**Exercise materials**:
[Start of Attachment]

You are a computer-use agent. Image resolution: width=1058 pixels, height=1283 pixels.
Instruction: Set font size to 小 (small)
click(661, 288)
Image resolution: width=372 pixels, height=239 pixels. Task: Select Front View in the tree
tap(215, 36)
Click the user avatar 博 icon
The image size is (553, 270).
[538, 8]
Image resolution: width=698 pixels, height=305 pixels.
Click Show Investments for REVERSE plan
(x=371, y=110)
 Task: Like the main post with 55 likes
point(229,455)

[End of Attachment]
[Start of Attachment]

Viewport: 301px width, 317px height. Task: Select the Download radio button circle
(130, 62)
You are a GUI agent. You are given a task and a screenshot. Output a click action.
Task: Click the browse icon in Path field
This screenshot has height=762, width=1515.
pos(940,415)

[End of Attachment]

**Problem**:
Across the data, count every line where the string "icon" turns up, then write only that count.

**Response to the task**:
2